Text analytics usually refers to the process of structuring the unstructured text for parsing, indexing, storing, and retrieving, deriving patterns within the structured data, and finally evaluation and interpretation of the output. Typical text analytics tasks include text categorization, text clustering, entity extraction, document summarization, opinion mining, and sentiment analysis. Text analysis involves information retrieval, lexical analysis, and data mining to study word frequency distributions, link and association analysis, visualization, and predictive analytics.
Sentiment analysis refers to the use of natural language processing and text analysis to identify and extract subjective information in source materials. A basic task in sentiment analysis is to classify the polarity of a given text — whether the expressed opinion in the text is positive, negative, or neutral. With the wide use of social media, sentiment analysis becomes a very important topic for research and industry to identify the collective opinion and public response.

In this course, we will introduce the basic concepts and techniques of text mining and sentiment analysis alongside the hands-on practice on several applicable R packages for analysing sentiment. In particular, we will introduce the use of “twitteR” package of document filtering and for preparing for sentiment analysis such as how to remove stop words, punctuation, numbers, html links, and demonstrate how to perform sentiment analysis by “sentiment” and “sentiment140” packages. At last, we also compare the advantages of different methods and how to choose the proper tools for applying in the real applications.

This program is particularly useful for
This program is particularly useful for all those involved or interested in marketing analytics for their organisation:

Industry Practitioners
Students, Researchers, Academics
Program topics

Classical IR Models: Boolean, Vector Space, Probabilistic

Text Processing
Indexing
Storing
Retrieval
Web IR Link Topology: Page Rank, Hubs and Authorities

Basic concepts of sentiment analysis and social media

The use of R packages in sentiment analysis
How to extract twitter data by R programming language
How to perform twitter filtering by text analysis
Different strategies for sentiment analysis in social media and their comparison
Course outcomes
Upon completion of this course students will:

The attendees will gain the basic understanding of sentiment analysis, text analysis and social media
The attendees will understand the common techniques in text analysis
The attendees will know the use of R language to conduct text extraction, preparation and sentiment analysis in social media
Presenters
Shlomo Berkovsky
Dr Guandong Xu
Dr. Sam Ferguson

Shlomo Berkovsky is a Senior Researcher at the CSIRO Computational Informatics division. His broad research interests include user modelling and recommender systems as a means to overcome information overloading. He is interested in collaborative and content-based recommender systems, mediation of user models, ubiquitous user modelling, context-aware personalisation, personalised persuasion, privacy-enhanced personalisation, and tailored information delivery. His prior research interests also include text and web mining, semantic web, social media, and peer-to-peer computing.

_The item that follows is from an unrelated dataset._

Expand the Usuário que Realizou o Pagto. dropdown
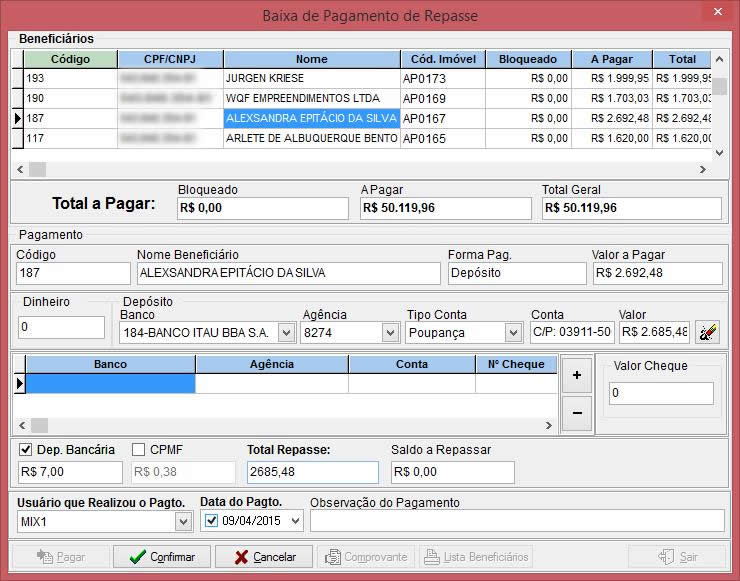 [183, 521]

Dr Guandong Xu is a senior lecturer in the Advanced Analytics Institute at University of Technology Sydney. He received MSc and BSc degree in Computer Science and Engineering from Zhejiang University, China. He gained PhD degree in Computer Science from Victoria University. After that he took various positions, e.g., Postdoctoral research fellow and Vice-Chancellor Postdoctoral Fellow in the Centre for Applied Informatics at Victoria University, Australia, and Research Assistant Professor in Department of Computer Science at Aalborg University, Denmark. He is an Endeavour Postdoctoral Research Fellow in the University of Tokyo in 2008. He has taught several subjects and short courses to undergraduate/postgraduate students, and the public audience as well.

Dr. Sam Ferguson is a Lecturer in the School of Software, Faculty of Engineering and IT at the University of Technology, Sydney. He has used R in a many of his approximately 35 publications in areas as diverse as spatial hearing and loudness research, to sonification, emotion, and tabletop computing. He has 10 years’ experience teaching programming and technical topics, and has taught numerous subjects at the postgraduate and undergraduate level at the University of Technology, Sydney, the University of Sydney and at UWS. He has been a research fellow or assistant on more than 6 ARC research projects (many of which used R as their primary data analysis language).

Prerequisites: Pre-reading

Book: Modern information retrieval

Sentiment analysis – Wikipedia, the free encyclopedia

Tutorial: Opinion Mining, Sentiment Analysis, and Opinion Spam Detection

Sentiment- Mining Twitter with R

Additional Information

Assessment within Short Course
Post Short Course follow up and engagement
Survey and feedback process
Online readings
Fees

Standard 1 day $800 (GST free)

UTS Alumni and staff- 10% discount
2 or more from the one organisation – 15% discount
Interstate participant – 25% discount
Please select discount option with drop down box before entering your credit card details. Only 1 discount applicable per person.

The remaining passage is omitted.